Leider sah ich Andreas an diesem Tag nicht mehr. Ich versuchte mich mit Skifahren und Abends mit Mithilfe im Hotel meiner Großmutter abzulenken, doch dieser Typ, dieser Andreas, ging mir irgendwie nicht mehr aus dem Kopf. Meine  Großmutter hatte mich auch schon angesprochen, da ich beim Abendservice wohl nur körperlich als geistig anwesend war.

„Hallo Marc, wo bist du denn heute Abend mit deinen Gedanken?“ Ich antwortete mit Schweigen. Erst einmal musste ich für mich selbst begreifen, was diese Begegnung in mir und mit mir angestellt hatte. In dieser Nacht schlief ich äußerst unruhig …


Am nächsten Morgen weckte mich die Sonne. Wie gerne würde ich mal mit einem Mann in meinem Bett aufwachen, schoss es mir durch den Kopf, aber diesen Gedanken, den musste ich wohl des Familienfriedenswillen erst einmal hinten anstellen. Aber das Gefühl nach Nähe usw. wuchs von Tag zu Tag.

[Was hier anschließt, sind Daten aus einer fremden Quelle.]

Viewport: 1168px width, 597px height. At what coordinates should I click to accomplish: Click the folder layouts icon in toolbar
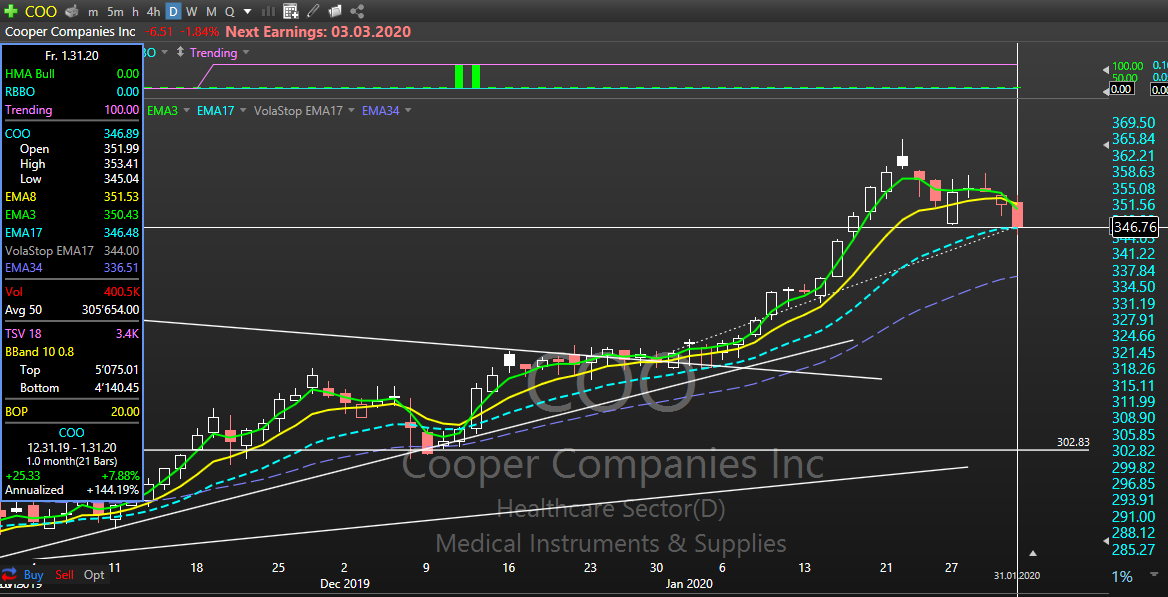pos(335,12)
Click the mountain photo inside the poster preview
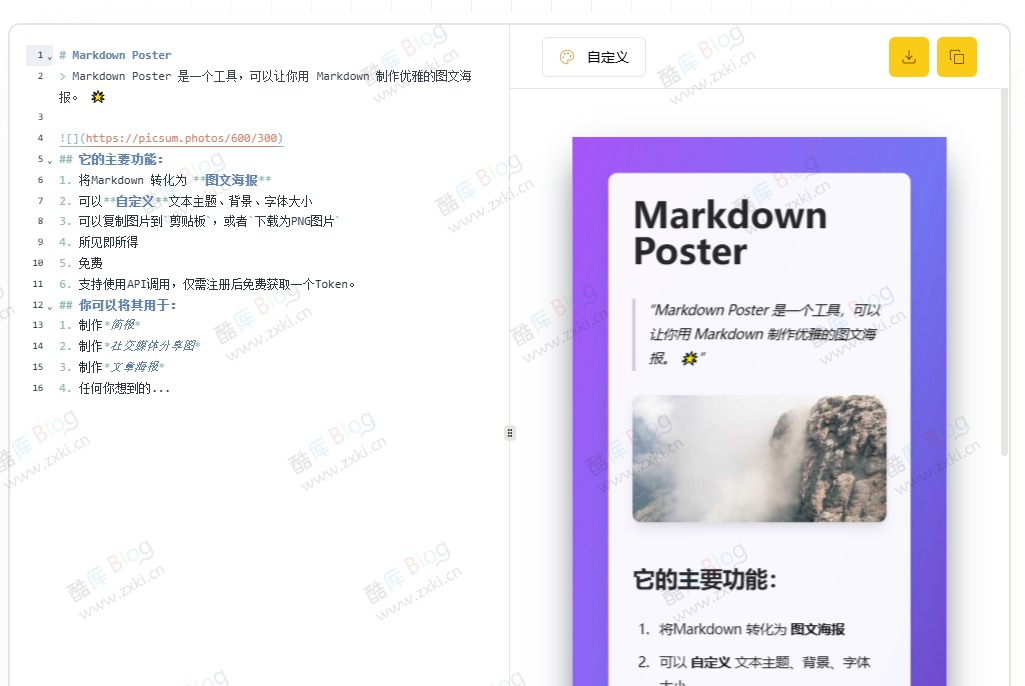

Ich stand auf, zog mich an und machte mich auf den Weg zum Frühstücksaal. Ach ja … das hatte ich vergessen  zu erwähnen, seit die besagte Sache in jener Nacht Thema gewesen war, war ich zu meiner Großmutter in ihre  Wohnung im Hotel gezogen. Hier musste ich mich zwar auch mit der Anwesenheit meines Vaters herumschlagen, jedoch da meine Großmutter auch immer in der Nähe war und zudem noch Gäste, konnte er nicht so agieren wie er mit Sicherheit gewollt hätte. Und so fühlte ich mich hier ziemlich sicher.

„Hey Großer“, mit einem herzlichen Lächeln kam meine Großmutter auf mich zu, während ich in dem schon fast leeren Frühstücksaal ein ausgiebiges Frühstück genoss. „Und wie war gestern dein Tag? War Ernst zufrieden mit dir?“ Die hatte schon längst wieder Lunte gerochen. Kauend sah ich sie schweigend an. Mein

Blick sagte mehr als tausend Worte.

„Nicht reden?“ Ich nickte verneinend. Sie strich mir liebevoll durchs Haar. Jessica, eine der Bedienungen brachte ihr einen Kaffee und Oma bedankte sich freundlich. Kein Wunder, im Hotel war sie ja auch der „gute Engel“.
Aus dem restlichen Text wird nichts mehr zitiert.